Under this arrangement, Knobel had two options as the loans matured: He could give investors 19 condos as collateral for the $82.5 million in loans, or repay them with interest. Because the Vail condo market was struggling at that time, he chose to turn over the condos.
Thirteen investors, believing those 19 condos were “a freakish under-collateralization” and that the loans were “rigged to never get repaid,” sued Knobel and the CRC in federal court in 2019. Their lawsuit used versions of the word “fraud” 26 times.
That case and a second similar lawsuit by another group of Chinese investors were bad news for the CRC, whose arrangement with Knobel required it to indemnify the developer and bear the costs of any Solaris litigation. And for four years, there was a lot of litigation.
Both federal cases were thrown out in 2021 and the investors were ordered to pay as much as $1.6 million in attorney fees to the defendants. But that decision was partly reversed by an appeals court in 2022, which revived the lawsuits and voided the attorney fee award.
Meanwhile, a third group of investors filed a lawsuit in Denver District Court against Knobel and Solaris, similarly accusing the developer of breaching contracts by not repaying them in cash.
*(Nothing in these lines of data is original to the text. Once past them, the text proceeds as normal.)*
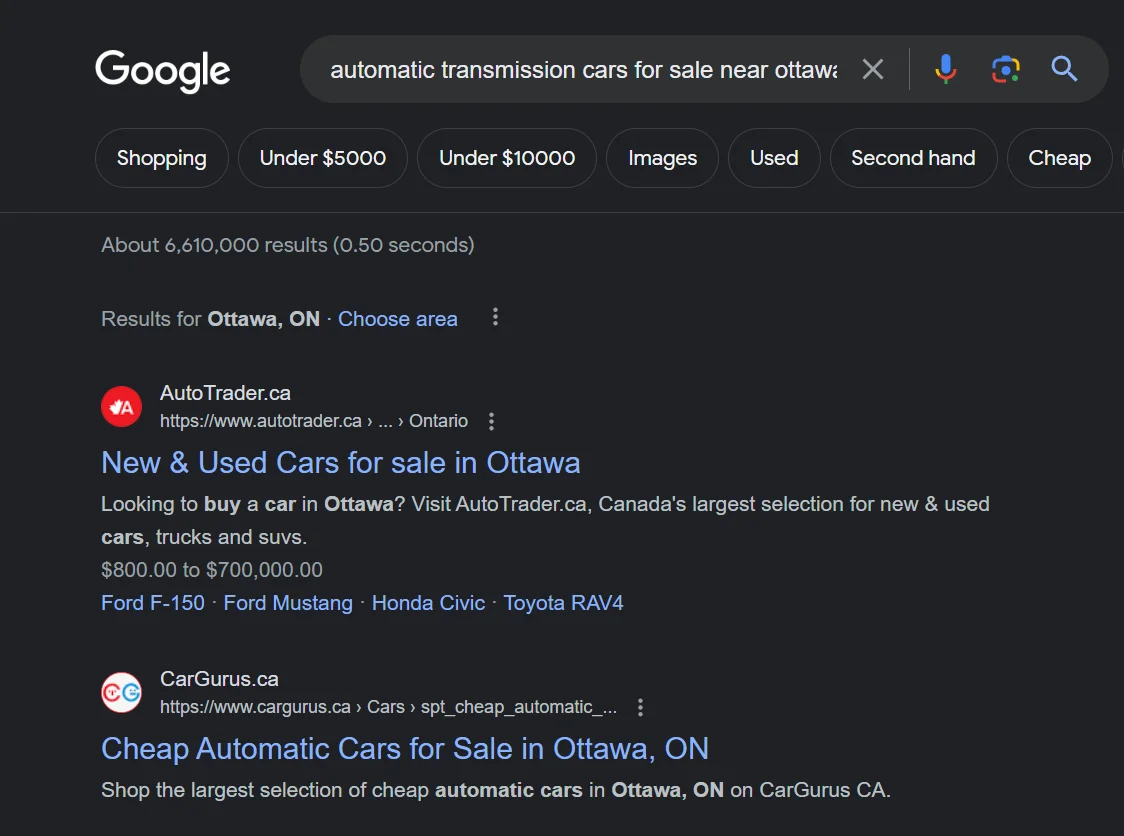Apply the Under $5000 filter

pos(322,158)
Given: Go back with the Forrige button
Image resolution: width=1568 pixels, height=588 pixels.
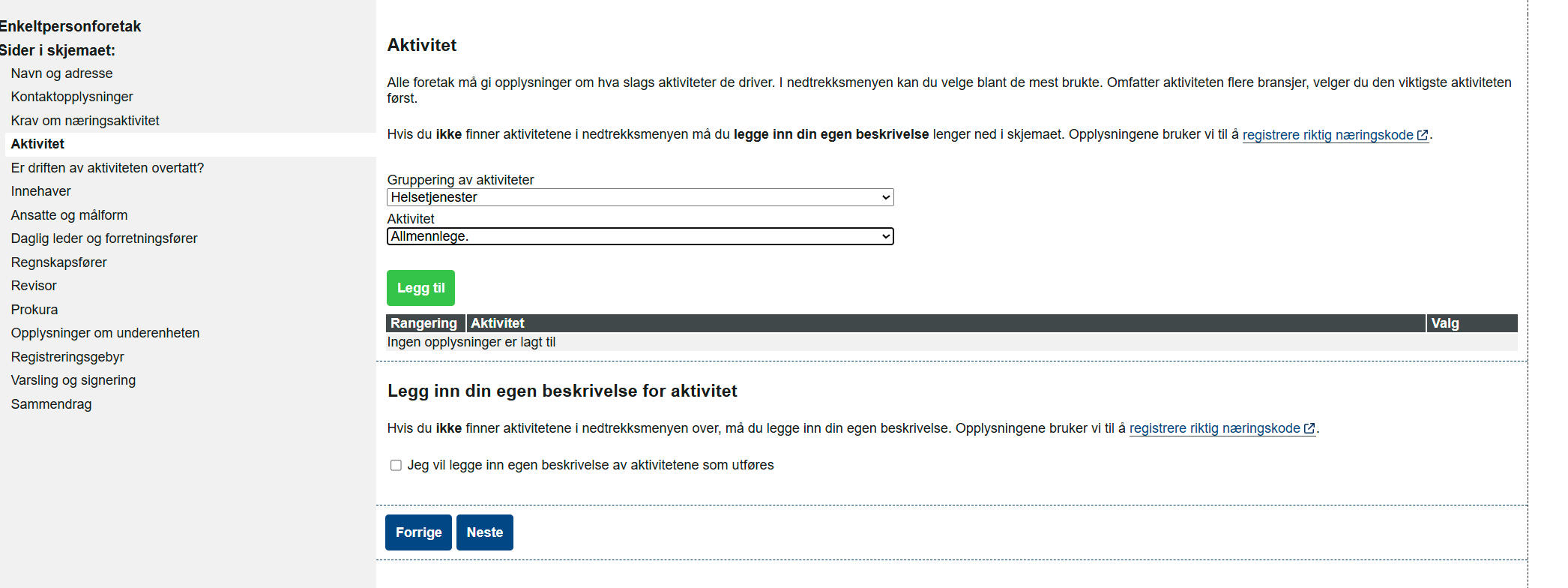Looking at the screenshot, I should pos(418,532).
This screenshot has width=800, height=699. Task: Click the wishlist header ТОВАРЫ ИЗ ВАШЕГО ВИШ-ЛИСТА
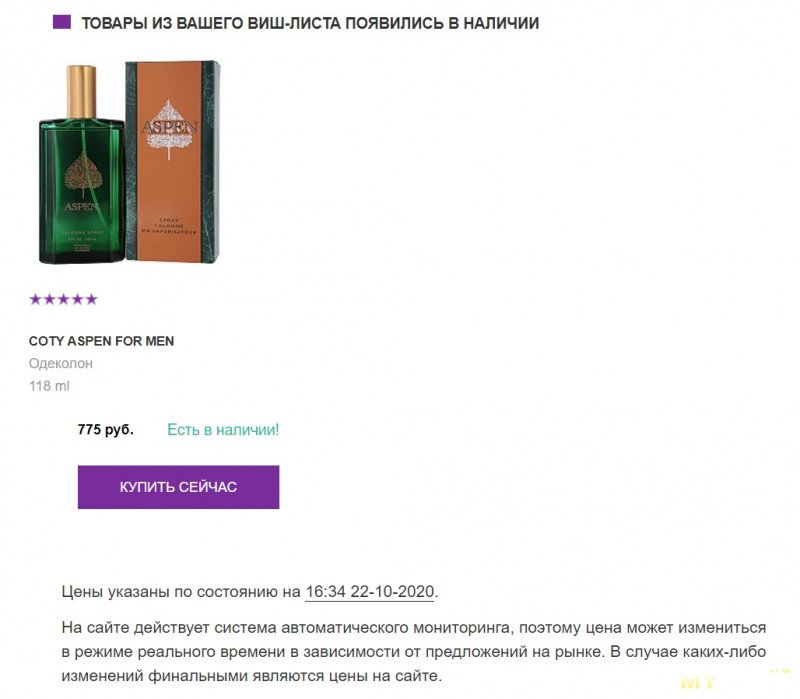(310, 23)
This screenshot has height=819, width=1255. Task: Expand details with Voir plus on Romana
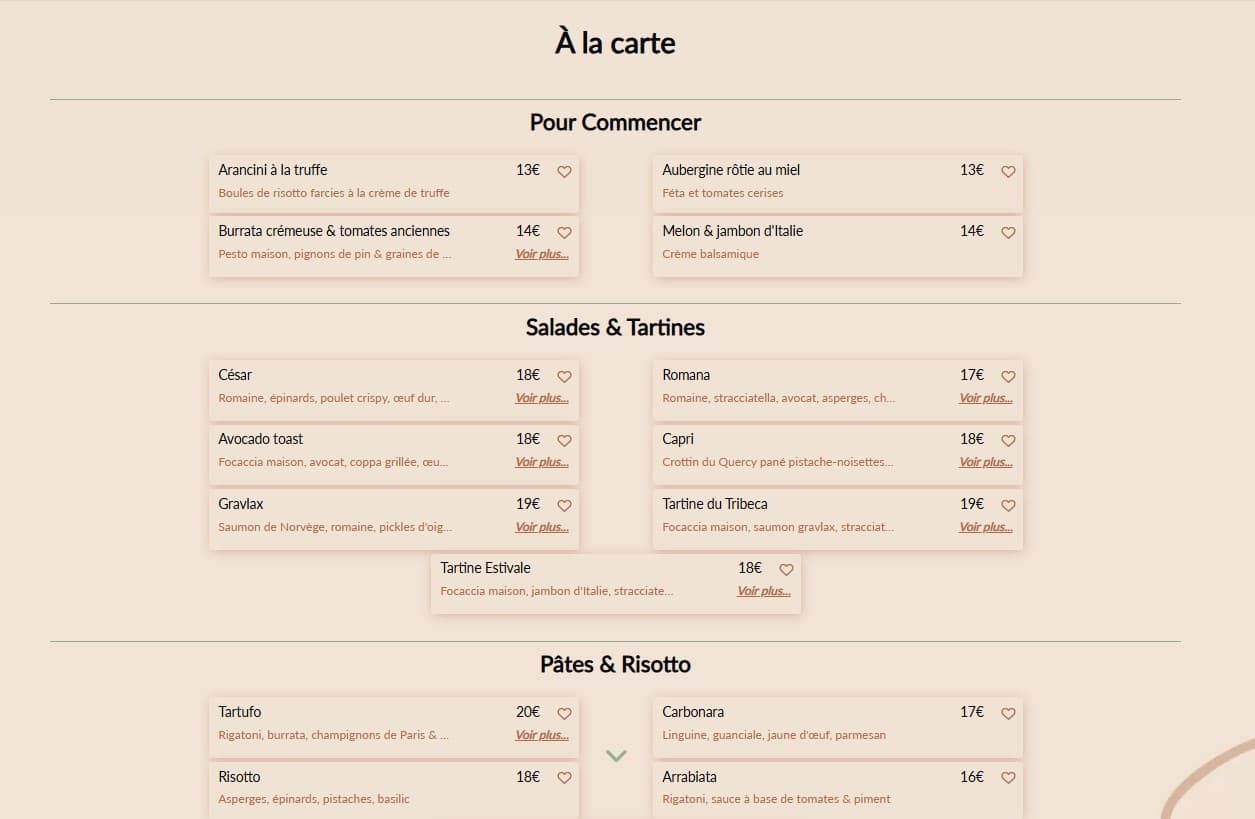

That case was scheduled to be decided at a three-day trial downtown in late August.
Instead, all parties have agreed to settlements which, if approved by judges, will end their four years of litigation. The settlements are marked confidential but were filed as exhibits in the Denver District Court case and obtained by BusinessDen through records requests.
Under those settlements, the CRC will pay $500,000 to Doug Litowitz, the Chicago-based lawyer for 33 investors; $125,000 to a New York law firm that represents 31 investors; and $100,000 to a California firm that represents another 16 investors. The CRC must also pay a to-be-determined amount for attorney fees incurred by Knobel and Solaris.
“Continued litigation will be extremely expensive, with an uncertain outcome for all parties (and) further potential for appeals of the rulings,” plaintiffs and defendants wrote recently in a joint motion asking Denver District Court Judge Jill Dorancy to approve the settlements.
The only concession that investors won is that the CRC must continue selling condos at the complex and returning the proceeds to investors, as it has. To date, 13 have been sold and $42 million returned to investors, leaving three unsold condos worth an estimated $20.5 million. Under the settlements, those must be sold in 30 months.
“The parties believe the settlement agreements offer the certainty of a greater return to limited partners on a shorter time frame than…continuing to litigate,” the joint motion states.
Sale proceeds go to a CRC subsidiary called Colorado Regional Center Project Solaris LLLP, in which the Chinese investors are limited partners. The bad news for investors is that the settlement payments to Litowitz and others must be made by that same subsidiary.
“Current projections have the limited partners receiving roughly 80 percent of the amount they invested” after the last of the 19 Solaris condos are sold, according to the court filing.
Lawyers involved in the Solaris cases declined to discuss the settlements in detail because they are confidential and have not been approved by judges. That includes Litowitz, who in the past has unshyly called Solaris “a roach motel” and referred to Denver’s legal and investment communities as a “backwater inbred cesspool of self-congratulatory imbeciles.”
“When I started this case, the limited partners had received zero. After I pushed this case, they are now getting back money,” Litowitz said Thursday, referring to the 80 percent recovery rate they are projected to receive. “I worked harder on this case than any other lawyer and kept fighting it longer than any other lawyer, so I was awarded more money.”